How is it that life can change so quickly. I mean last Monday if you would have told me I would be dealing with this today I would not have believed you. Last monday we got a new puppy. A Mini Dachshund.....an early Anniversary gift from my hubby to me. We named him Murphy. He is totally cute and the kids love him.
We had just gotten back from a great weekend. We went to Dallas to see Jason's family and attend his cousin's wedding. We also visited Sky Ranch where my brother-in-law works and we went horseback riding.


So then came Tuesday of last week. We were looking forward to my brother's wedding on Sat and having a good day. I was sitting here as I always do during nap time and my mom came on and started to IM me. She was saying that Dad had went to the doc...which I knew he was going....(he had had a routine colonoscopy the week before and it was the followup visit). She said he got some bad news but he didn't want me to know yet. Well mom couldn't not tell me so she went on to tell me the doctor says my dad has Lymphoma. Okay cancer we can deal with that people have that all the time, take Chemo and live long lives after. After doctor appointments the rest of the week (and one today too) we have learned it's a rare form of Lymphoma called Mantle Cell. Dad starts Chemo on Thursday. He will have to have a bone marrow transplant in the near future and most things will take place at Baylor Hospital in Dallas (who would have thought I'd be going back there so soon). The outcome in all the research I've done does not look good. Best I've seen is 1 in 5 make it 5 years and if they go into remession it always comes back.
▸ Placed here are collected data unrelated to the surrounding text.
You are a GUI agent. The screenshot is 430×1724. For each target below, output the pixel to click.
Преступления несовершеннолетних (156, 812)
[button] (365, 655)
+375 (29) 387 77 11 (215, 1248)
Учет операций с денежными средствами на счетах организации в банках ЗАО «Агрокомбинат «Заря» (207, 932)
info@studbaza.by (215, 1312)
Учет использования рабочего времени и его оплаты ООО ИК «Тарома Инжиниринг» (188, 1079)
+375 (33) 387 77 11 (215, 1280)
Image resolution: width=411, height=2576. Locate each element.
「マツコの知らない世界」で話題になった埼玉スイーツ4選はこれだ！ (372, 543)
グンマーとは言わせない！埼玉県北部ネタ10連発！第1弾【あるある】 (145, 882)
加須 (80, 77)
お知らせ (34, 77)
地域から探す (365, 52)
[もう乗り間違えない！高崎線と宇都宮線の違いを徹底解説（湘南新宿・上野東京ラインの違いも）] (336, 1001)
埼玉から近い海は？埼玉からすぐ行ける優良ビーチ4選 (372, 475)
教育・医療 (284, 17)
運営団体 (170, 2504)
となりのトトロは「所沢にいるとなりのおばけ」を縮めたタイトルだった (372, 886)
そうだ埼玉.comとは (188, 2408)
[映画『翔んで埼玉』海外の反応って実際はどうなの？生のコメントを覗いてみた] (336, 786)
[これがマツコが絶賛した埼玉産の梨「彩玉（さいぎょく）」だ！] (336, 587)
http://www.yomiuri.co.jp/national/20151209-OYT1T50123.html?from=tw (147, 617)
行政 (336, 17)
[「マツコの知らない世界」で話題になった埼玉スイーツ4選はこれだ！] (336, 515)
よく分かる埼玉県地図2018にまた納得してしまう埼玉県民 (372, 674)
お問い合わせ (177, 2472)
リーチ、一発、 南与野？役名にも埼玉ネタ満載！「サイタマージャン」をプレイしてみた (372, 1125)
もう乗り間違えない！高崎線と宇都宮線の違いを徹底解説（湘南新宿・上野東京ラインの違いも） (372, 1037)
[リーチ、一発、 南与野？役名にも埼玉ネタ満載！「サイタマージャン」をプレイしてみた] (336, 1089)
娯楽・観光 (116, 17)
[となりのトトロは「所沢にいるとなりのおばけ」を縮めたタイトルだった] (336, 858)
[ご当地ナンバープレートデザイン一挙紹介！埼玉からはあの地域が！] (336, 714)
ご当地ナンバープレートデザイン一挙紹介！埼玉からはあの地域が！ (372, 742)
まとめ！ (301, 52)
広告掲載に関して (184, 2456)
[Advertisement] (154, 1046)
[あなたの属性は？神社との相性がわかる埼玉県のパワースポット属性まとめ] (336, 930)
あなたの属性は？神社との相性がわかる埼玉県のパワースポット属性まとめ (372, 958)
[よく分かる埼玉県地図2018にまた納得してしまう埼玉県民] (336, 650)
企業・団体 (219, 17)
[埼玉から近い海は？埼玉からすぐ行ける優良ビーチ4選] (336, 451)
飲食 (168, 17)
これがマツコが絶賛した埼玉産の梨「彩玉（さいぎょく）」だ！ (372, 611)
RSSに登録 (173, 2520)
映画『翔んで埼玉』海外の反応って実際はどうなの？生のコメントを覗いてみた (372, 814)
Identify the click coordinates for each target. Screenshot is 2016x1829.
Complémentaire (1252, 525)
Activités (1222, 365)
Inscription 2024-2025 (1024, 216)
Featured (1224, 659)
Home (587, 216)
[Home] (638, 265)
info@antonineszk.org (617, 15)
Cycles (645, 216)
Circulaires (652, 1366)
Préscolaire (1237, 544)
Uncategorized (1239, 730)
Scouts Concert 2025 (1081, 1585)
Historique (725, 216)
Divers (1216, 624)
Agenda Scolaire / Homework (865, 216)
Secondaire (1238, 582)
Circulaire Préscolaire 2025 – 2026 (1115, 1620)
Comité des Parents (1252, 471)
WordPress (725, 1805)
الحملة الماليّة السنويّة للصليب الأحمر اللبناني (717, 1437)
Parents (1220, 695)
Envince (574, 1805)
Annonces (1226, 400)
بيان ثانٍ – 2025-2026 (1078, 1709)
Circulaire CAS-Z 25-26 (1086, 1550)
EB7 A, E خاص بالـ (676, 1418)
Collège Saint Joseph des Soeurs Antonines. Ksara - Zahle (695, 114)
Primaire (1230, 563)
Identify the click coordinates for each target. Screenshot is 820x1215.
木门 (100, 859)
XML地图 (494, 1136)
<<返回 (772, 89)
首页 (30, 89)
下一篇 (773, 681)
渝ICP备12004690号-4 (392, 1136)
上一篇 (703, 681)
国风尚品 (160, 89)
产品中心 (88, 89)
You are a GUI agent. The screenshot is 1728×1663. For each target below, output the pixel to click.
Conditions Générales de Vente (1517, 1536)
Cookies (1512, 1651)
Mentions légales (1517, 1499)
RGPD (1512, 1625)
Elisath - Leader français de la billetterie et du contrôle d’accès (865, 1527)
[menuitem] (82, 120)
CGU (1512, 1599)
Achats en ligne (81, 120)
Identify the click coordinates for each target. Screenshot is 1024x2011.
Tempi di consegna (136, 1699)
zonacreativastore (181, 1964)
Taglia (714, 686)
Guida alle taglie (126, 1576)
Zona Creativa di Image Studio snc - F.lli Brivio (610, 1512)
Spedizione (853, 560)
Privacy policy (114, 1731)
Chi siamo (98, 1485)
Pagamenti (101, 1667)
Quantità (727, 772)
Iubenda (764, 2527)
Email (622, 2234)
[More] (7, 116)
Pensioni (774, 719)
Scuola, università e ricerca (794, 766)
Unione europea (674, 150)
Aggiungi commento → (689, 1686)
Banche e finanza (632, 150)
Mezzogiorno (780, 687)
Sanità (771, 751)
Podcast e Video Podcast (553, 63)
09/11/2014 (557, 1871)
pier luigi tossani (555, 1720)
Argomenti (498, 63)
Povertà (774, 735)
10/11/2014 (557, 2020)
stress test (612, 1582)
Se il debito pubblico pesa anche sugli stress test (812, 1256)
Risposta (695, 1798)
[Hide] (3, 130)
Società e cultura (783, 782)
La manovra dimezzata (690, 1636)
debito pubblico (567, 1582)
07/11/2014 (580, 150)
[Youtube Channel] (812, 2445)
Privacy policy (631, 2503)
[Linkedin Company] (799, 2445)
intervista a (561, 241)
So we did have my brother's wedding....that was great! My daughter was the flower girl (did an awesome job) and Jason was a groomsman. Mom and I did the reception.
Now I'm left to go on living life with the busy things I have (college pancake breakfast sunday, quickly approaching VBS crafts that I'm the director of and many more) but yet how does life just go on knowing now my dad is going to be really sick as of Thursday. Is it wrong to ask God why?? I've always been the one to say things happen for a reason and God has a greater good for the trouble that we go through. But now that it's happening to us it's so hard to see that. I mean my dad is only 52 and all the research I have found is that it only happens to those in their 60s. And I need my dad here longer to see my kids grow up. And God I know you understand all you do and why things happen. I need comfort and peace b/c I am grieving and crying and not sleeping and I still have to keep on living and taking care of my family.
By the way I'm posting this all here b/c I have to get it out somewhere and I'm not ready to actually talk to someone yet. I also know most of my family does not read this (if you do please do not pass this on to my mom and dad).